Dalam kunjungannya, Suster mengunjungi pengungsi Rohingnya yang berada di camp Kutupalong, Ukhiya Bangladesh. Di situ Suster bergabung dalam kelompok pendampingan anak-anak.  Kelompok tersebut mengunjungi unit HOPE dampingan JRS Bangladesh dan Caritas Luxemburg. Jumlah dampingan di unit ini sebanyak kurang lebih 700 jiwa, lebih dari setengahnya adalah anak-anak berusia kurang dari 16 tahun. Suster sendiri mengunjungi unit Child Friendly Space yang merupakan pusat bermain dan belajar anak-anak, dengan dampingan dari lembaga-lembaga internasional seperti UNHCR, IOM, JRS dan Caritas Internasional. Banyak dari anak-anak ini yang mengalami trauma berat akibat konflik yang dialaminya. Pada kesempatan ini, anak-anak diajak untuk bermain, menari, bernyanyi, menggambar dan juga mewarnai.

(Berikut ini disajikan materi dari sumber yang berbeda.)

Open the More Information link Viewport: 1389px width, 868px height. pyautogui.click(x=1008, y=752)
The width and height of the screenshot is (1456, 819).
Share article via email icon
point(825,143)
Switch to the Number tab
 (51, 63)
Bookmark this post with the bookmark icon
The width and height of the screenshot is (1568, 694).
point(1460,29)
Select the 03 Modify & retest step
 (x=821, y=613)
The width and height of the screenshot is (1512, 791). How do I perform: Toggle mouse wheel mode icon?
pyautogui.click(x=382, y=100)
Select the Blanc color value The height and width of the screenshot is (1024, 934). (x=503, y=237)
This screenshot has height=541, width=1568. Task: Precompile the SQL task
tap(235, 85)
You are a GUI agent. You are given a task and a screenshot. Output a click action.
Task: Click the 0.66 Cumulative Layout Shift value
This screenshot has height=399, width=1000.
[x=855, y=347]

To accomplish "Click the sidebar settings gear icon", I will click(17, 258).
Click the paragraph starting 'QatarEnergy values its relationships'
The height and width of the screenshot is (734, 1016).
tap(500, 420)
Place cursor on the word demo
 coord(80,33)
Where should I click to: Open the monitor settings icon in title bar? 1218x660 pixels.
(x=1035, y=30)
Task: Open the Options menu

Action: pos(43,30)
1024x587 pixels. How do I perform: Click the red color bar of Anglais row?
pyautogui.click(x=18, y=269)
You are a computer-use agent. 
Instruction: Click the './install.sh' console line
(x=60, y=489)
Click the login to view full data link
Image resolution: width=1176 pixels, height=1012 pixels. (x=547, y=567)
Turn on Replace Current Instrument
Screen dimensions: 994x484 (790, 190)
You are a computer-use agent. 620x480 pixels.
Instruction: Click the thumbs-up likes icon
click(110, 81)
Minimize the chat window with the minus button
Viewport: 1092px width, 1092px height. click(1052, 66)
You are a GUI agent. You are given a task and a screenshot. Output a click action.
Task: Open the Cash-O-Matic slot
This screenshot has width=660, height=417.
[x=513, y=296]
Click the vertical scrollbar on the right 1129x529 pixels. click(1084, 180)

Setelah kurang lebih 1,5 tahun sejak gelombang pertama masyarakat Rohingnya mengungsi di tempat ini, aktifitas sosial kemasyarakatan sudah mulai terbentuk.  Berbagai macam layanan sudah tersedia walaupun tentu saja belum terlalu memadai. Diantaranya adanya layanan konseling/trauma healing untuk para perempuan, terutama mereka yang pernah mengalami pelecehan seksual. Di sana juga sudah didirikan sekolah setingkat Madrasah walaupun masih harus ditingkatkan kualitasnya. Di tempat itu, gadis-gadis kecil belajar matematika dan bahasa. Mereka mengakui bahwa di tempat asalnya mereka malah tidak mendapatkan pendidikan dan hanya bekerja di perikanan. Pendidikan akan membantu mereka untuk memperluas wawasan dan meningkatkan kualitas mereka, sehingga diharapkan 15-20 tahun ke depan akan banyak pengungsi yang bisa menyuarakan kondisinya sendiri, seperti halnya yang sekarang banyak dilakukan oleh para pekerja migran. Sistem ekonomi juga sudah berjalan dengan adanya transaksi jual-beli untuk memenuhi kebutuhan sehari-hari. Dukungan lembaga-lembaga internasional yang telah diberikan semoga bisa membantu para pengungsi untuk sedapat mungkin hidup secara manusiawi di tempat mereka yang baru. Berbagai upaya masih terus akan dilakukan untuk membantu mereka agar tetap memiliki harapan akan masa depannya.